判旨:「…土地の不法占拠によって土地所有者の蒙る損害の額は、当該土地を他に賃貸することにより通常得べかりし賃料相当額にあたるものと解する…。」
過去問・解説
(H27 共通 第15問 イ)
家屋の賃借人が賃貸借契約の終了後もその家屋を賃貸人に返還しない場合、賃貸人は、その賃貸借契約で定められた賃料に相当する額の損害賠償を賃借人に請求することができるが、賃貸人がその賃貸借契約の終了後に別の者との間でその家屋の賃貸借契約を締結し、その賃貸借契約で定められた賃料が従前の賃料を上回るときであっても、その新たな賃料に基づく損害賠償を賃借人に請求することはできない。

(正答)

(解説)
判例(最判昭41.6.24)は、「…土地の不法占拠によって土地所有者の蒙る損害の額は、当該土地を他に賃貸することにより通常得べかりし賃料相当額にあたるものと解する…。」と判示している。したがって、家屋の賃借人が賃貸借契約の終了後もその家屋を賃貸人に返還しない場合において、その賃貸借契約で定められた賃料に相当する額が、当該家屋を他に賃貸することにより通常得べかりし賃料相当額を超えるときは、当該賃貸借契約で定められた賃料に相当する額の損害賠償を賃借人に請求することはできない。よって、本肢前段は誤っている。
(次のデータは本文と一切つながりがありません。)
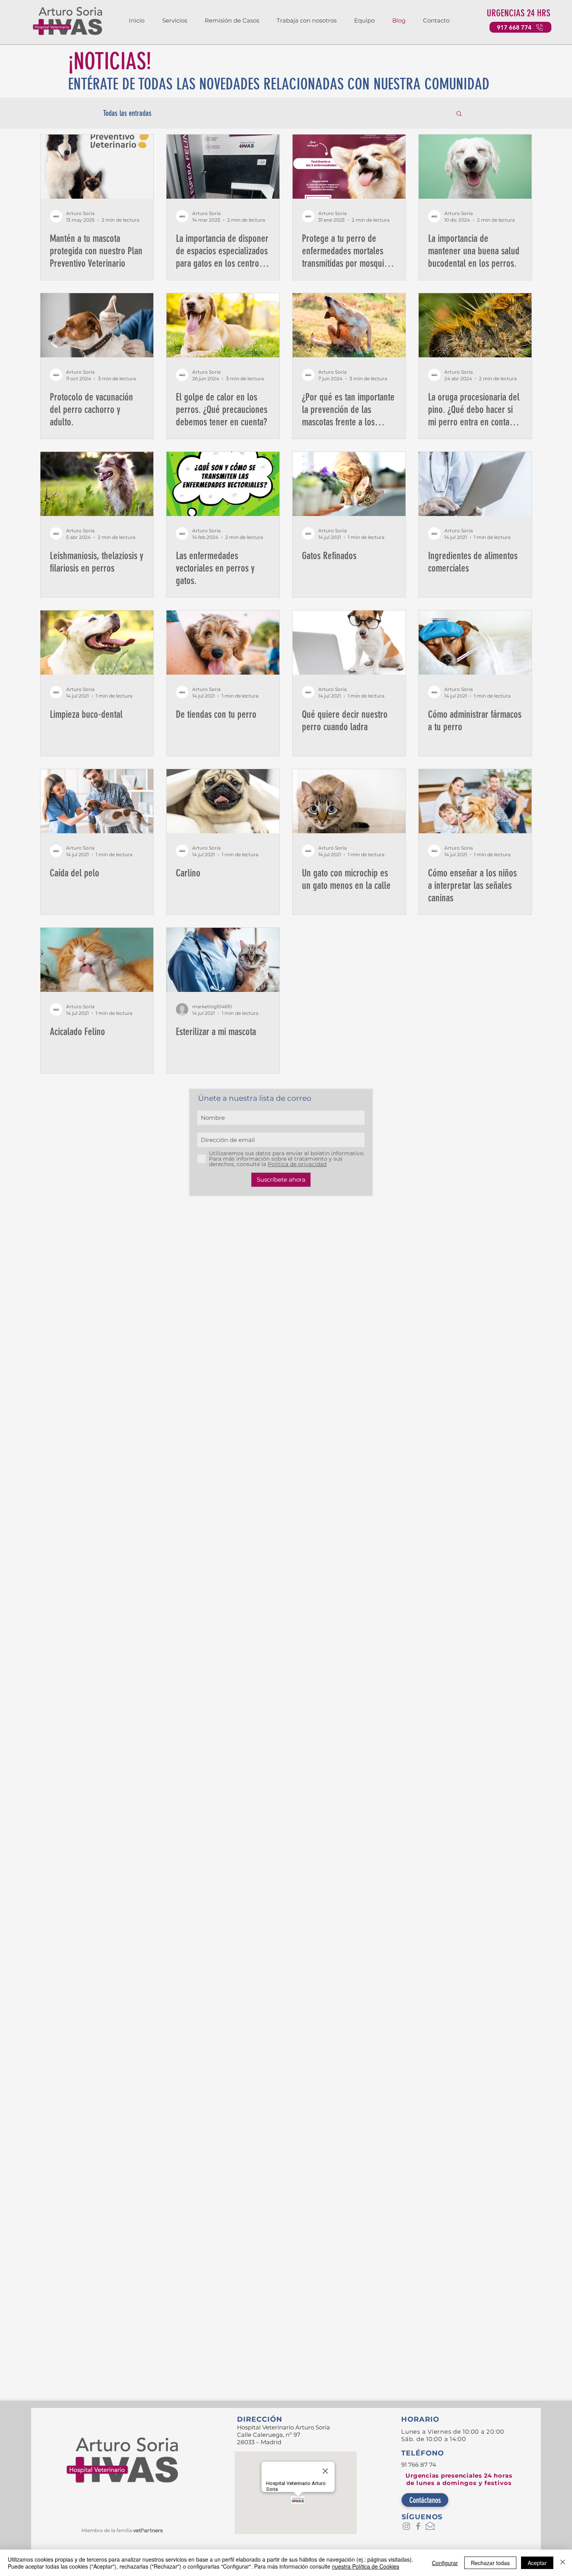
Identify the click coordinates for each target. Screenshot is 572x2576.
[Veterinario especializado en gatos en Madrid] (223, 167)
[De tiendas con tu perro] (223, 642)
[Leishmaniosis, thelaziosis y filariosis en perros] (96, 484)
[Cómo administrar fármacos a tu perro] (475, 642)
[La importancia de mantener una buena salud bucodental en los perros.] (475, 167)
そして、賃貸人が当該賃貸借契約の終了後に別の者との間でその家屋の賃貸借契約を締結し、その賃貸借契約で定められた賃料が従前の賃料を上回るときであっても、当該新たな賃貸借契約の賃料が、当該家屋を他に賃貸することにより通常得べかりし賃料相当額の範囲内にとどまる額であれば、賃貸人は、その新たな賃料に基づく損害賠償を賃借人に請求することができる。したがって、本肢後段も誤っている。